Houston Chronicle

Inmate’s disability plea to be reviewed

Court to rule if death row case warrants stay of execution

- By Keri Blakinger

A Harris County court will determine whether a death row inmate from Houston is too intellectu­ally disabled to execute.

Eric Cathey, who has repeatedly professed his innocence, was convicted in a 1995 kidnapping-murder. But on Wednesday, the Texas Court of Criminal Appeals sent his case back to a lower court, which has 60 days come up with findings.

The 47-year-old former mechanic was sentenced to death for the killing of Christina Castillo, who was abducted by a group of men who intended on robbing her boyfriend of his drugs and money. The woman’s body was found two weeks later, decaying by railroad tracks in the northeast part of town.

Testimony indicated Cathey was the ringleader, but he claims he spent the night of the slaying at home watching TV with his girlfriend.

“I am not guilty of the crime,” he said in a 2008 interview. “I never met the woman.”
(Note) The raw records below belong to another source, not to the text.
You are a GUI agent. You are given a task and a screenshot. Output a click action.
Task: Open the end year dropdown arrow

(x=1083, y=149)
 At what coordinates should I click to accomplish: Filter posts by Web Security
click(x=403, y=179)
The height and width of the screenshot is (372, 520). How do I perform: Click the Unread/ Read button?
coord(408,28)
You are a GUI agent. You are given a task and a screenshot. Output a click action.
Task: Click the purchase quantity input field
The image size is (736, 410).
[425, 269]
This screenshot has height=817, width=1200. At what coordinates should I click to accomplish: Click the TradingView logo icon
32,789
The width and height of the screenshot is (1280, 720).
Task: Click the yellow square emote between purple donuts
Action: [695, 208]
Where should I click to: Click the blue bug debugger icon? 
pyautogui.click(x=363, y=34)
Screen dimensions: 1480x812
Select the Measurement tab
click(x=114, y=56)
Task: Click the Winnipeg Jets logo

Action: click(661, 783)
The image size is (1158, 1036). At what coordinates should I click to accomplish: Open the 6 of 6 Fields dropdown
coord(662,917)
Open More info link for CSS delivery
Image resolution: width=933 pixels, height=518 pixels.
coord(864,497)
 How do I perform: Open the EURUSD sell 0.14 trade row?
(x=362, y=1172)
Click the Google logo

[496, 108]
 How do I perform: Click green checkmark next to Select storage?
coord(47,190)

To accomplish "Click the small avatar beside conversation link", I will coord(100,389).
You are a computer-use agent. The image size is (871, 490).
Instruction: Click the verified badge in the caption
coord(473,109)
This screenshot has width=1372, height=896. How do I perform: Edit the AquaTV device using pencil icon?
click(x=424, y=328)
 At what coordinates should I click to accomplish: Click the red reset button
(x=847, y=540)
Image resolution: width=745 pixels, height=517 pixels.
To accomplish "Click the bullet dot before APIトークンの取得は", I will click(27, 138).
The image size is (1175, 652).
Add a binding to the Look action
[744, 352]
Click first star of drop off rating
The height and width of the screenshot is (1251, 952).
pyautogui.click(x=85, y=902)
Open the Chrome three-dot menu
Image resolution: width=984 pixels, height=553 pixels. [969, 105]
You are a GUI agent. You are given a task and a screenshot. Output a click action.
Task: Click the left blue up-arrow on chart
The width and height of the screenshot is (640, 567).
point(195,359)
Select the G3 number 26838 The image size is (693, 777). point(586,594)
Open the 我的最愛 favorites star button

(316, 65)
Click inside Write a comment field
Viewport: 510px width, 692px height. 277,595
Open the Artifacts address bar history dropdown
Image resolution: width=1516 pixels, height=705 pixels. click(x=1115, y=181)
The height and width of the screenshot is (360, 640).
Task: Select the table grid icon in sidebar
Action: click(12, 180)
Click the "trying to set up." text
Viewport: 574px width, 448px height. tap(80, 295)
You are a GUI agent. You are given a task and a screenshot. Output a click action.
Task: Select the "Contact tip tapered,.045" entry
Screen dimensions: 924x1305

The year after he arrived on death row, Cathey made headlines for his role in a daring prison escape. On Thanksgivi­ng, he and six other condemned inmates used hacksaw and dummies in prison garb to slip out of the unit and make a run for freedom. Only one of the men — Martin Gurule — made it through the hail of gunfire and outside the fences. He later died when he drowned in a nearby creek.

Cathey never made it off the prison property.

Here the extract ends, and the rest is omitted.